I see the consequences of this dynamic regularly in my supervision work. Students often arrive with strong assumptions shaped by headlines rather than datasets. They expect the data to confirm a narrative of crisis or collapse because that is how numbers are presented to them in everyday discourse. Part of the supervisory task becomes gently slowing things down, returning to the full table, the full distribution, the uncomfortable fact that most social phenomena are messier and more moderate than the headlines suggest.
This is not an argument for ignoring uncomfortable findings. In both research and teaching, we emphasise that minority views matter. Outliers can be analytically important. Methodologists have long argued that edge cases are often where new questions emerge. But we are equally careful not to mistake the edge for the centre.

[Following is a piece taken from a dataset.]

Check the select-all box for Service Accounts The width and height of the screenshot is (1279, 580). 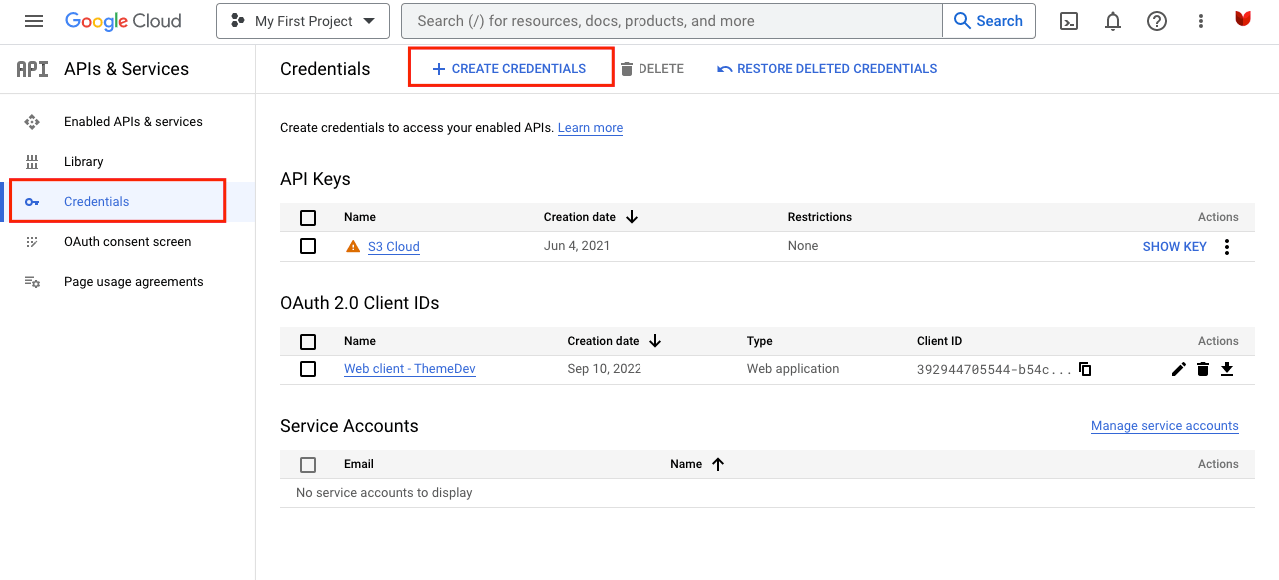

Context is everything. A figure of 9% means something very different when placed alongside the remaining 91%. Without that counterweight, readers are left with an exaggerated sense of breakdown or decline.
With it, the same number may instead point to a largely stable picture with specific areas requiring targeted attention. Both interpretations come from the same data. Only one respects its proportions.
The risk here is not deliberate misrepresentation, but is structural. When public conversation is driven by the most alarming slice of every dataset and when that slice is algorithmically amplified, societies can start to see themselves as more fragmented and polarised than they actually are. Research on agenda-setting shows that repeated emphasis shapes not what people think, but what they think about. Over time, this influences trust, attitudes and policy preferences.
This matters because numbers do not merely describe reality, they help construct it. If people are repeatedly told, through selective statistics, that norms are eroding or consensus has collapsed, confidence weakens. Institutions feel less legitimate. Extremes appear closer to the mainstream than they truly are. The story told by the numbers begins to shape the behaviour those numbers were meant to measure.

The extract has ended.